The French EU presidency provides an opportunity to advance a ‘developmentalist’ strategy for the green transition.
The French presidency of the Council of the European Union has declared a new growth strategy for Europe, centered on energy transition, climate neutrality, technological sovereignty and social justice. With a brief six-month window to realise the strategy, will this be another empty gesture?
A speech by the French president, Emmanuel Macron, last month suggested a resolution of a long-running tension in the political and institutional architecture of the EU—broadly between a market-oriented, trade-centred liberalisation strategy for growth, pursued by Germany and northern Europe, and a state-led, production-centred developmental strategy, pursued by France and southern Europe.
A fully sovereign, industrialised country (or group of countries) would in principle be able to switch between the two, in response to changing external and internal conditions. But in the EU liberalisation has become institutionally entrenched as a strategy without alternatives.

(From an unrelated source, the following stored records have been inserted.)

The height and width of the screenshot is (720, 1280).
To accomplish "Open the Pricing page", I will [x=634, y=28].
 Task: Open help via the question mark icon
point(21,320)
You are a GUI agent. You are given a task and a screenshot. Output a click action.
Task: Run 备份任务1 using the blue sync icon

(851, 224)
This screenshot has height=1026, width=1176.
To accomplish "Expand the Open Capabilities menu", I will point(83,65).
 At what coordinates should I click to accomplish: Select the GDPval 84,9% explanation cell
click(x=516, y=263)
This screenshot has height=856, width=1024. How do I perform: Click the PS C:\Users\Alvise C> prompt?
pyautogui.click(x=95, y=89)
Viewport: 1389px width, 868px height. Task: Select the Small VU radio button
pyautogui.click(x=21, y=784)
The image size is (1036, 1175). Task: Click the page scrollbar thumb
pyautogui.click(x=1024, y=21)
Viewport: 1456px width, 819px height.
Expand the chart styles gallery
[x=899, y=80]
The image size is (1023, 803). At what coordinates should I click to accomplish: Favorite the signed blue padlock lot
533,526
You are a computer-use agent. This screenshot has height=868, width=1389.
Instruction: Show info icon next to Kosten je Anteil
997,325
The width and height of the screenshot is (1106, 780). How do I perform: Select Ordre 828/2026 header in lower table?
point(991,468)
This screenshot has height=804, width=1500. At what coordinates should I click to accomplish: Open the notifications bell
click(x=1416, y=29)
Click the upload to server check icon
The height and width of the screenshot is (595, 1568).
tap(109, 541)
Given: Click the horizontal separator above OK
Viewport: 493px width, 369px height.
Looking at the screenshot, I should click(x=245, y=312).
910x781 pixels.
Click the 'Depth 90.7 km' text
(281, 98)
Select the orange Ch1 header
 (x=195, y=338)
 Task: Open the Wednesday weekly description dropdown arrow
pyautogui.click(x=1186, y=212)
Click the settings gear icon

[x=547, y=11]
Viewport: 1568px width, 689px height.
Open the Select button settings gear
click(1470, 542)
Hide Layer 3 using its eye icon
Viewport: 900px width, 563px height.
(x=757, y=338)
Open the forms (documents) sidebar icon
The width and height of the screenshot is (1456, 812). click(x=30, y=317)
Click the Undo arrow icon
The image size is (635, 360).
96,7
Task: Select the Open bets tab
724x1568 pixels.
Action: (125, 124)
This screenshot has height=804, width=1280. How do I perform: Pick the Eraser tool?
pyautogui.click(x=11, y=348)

Ironically, a decisive moment in the entrenchment of the EU’s liberal bias came in 1954, when France rejected the proposal for a political union. This would have created the supranational powers needed to blend liberalisation flexibly with developmentalism, in pursuit of a ‘future common destiny’ for European countries.
New growth strategy
Against this backdrop, Macron proposes a new growth strategy for Europe—one that essentially ‘Europeanises’ France’s national strategy for state-led development. Articulating this with the European notion of ‘pooled sovereignty’, Macron wants to pursue the developmentalist road with Europe as a whole, rather than France alone.
To succeed, this would however demand a strengthening of the ‘polymorphism’ of European institutional capacities, such that the EU’s fundamental commitment to liberalisation (appropriate for mature markets) be balanced by capacities for state-led development (appropriate for emerging industries and emergency situations). Five propositions indicate the foundational actions required.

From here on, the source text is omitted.